The US Economy Is Stronger—What Does It Mean for Interest Rates?

US economic activity is picking up, and as a result, we’ve raised our growth forecasts for 2017 and 2018. What’s behind the good news—and how will it impact interest rates?


Heading into the last quarter of 2017, two key factors seem poised to boost US economic growth in the quarters ahead.

First, the country will begin to recover and rebuild from this year’s devastating hurricanes in Texas, Florida and Puerto Rico. While the impact of the storms is likely to hold back third-quarter growth, the boost from rebuilding in the fourth quarter and early 2018 should more than make up the difference.

The second growth driver should last longer: financial conditions have been persistently easier than we’d expected. The US Federal Reserve has hiked short-term interest rates three times since last December, but markets and the economy have shrugged it off. Ten-year Treasury bond yields have dropped by 20 basis points, credit spreads are generally lower, the US dollar is about 8% weaker and the equity market has surged to record highs.

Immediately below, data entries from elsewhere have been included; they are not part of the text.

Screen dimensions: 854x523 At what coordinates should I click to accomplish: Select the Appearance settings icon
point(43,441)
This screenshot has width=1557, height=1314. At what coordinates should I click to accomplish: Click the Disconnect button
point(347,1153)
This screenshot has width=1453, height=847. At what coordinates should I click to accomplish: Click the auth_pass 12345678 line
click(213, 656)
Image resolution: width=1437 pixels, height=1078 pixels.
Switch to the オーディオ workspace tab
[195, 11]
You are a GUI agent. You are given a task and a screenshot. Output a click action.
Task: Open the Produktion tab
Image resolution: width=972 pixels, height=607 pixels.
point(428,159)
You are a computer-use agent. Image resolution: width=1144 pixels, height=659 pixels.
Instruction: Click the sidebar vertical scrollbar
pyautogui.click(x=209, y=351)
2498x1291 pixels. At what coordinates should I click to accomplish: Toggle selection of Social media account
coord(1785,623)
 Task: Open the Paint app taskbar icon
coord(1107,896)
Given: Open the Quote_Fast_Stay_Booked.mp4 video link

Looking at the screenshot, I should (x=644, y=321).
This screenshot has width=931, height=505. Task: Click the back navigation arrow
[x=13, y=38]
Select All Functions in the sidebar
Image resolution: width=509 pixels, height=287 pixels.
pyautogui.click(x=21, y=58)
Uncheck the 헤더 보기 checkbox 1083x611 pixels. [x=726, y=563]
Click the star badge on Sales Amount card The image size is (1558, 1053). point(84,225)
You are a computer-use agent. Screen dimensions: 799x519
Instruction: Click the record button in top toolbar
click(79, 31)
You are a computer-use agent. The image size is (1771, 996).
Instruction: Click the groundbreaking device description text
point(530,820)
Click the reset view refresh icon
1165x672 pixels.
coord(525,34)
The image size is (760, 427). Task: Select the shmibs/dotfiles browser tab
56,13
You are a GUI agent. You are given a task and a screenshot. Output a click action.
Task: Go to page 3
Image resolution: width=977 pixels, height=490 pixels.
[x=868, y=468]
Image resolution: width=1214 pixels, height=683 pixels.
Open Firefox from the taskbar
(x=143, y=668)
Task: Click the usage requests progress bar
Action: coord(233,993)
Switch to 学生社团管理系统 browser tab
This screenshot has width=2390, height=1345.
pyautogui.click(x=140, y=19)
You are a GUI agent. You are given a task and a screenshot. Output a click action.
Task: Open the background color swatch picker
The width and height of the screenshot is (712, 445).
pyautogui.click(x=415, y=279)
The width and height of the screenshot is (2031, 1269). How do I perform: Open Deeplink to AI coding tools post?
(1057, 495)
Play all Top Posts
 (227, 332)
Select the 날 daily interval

We can see the result of all those influences in the economy’s recent performance. And forward-looking indicators—such as the Purchasing Managers’ Index, a gauge of manufacturing strength (Display)—suggest that growth is above potential. We expect this to continue as long as financial conditions remain accommodative.

Our updated forecasts call for a few quarters of above-trend growth followed by a gradual slowing to trend-like growth in the second half of 2018 as less-accommodative monetary policy begins to catch up to the economy. This should keep things from overheating.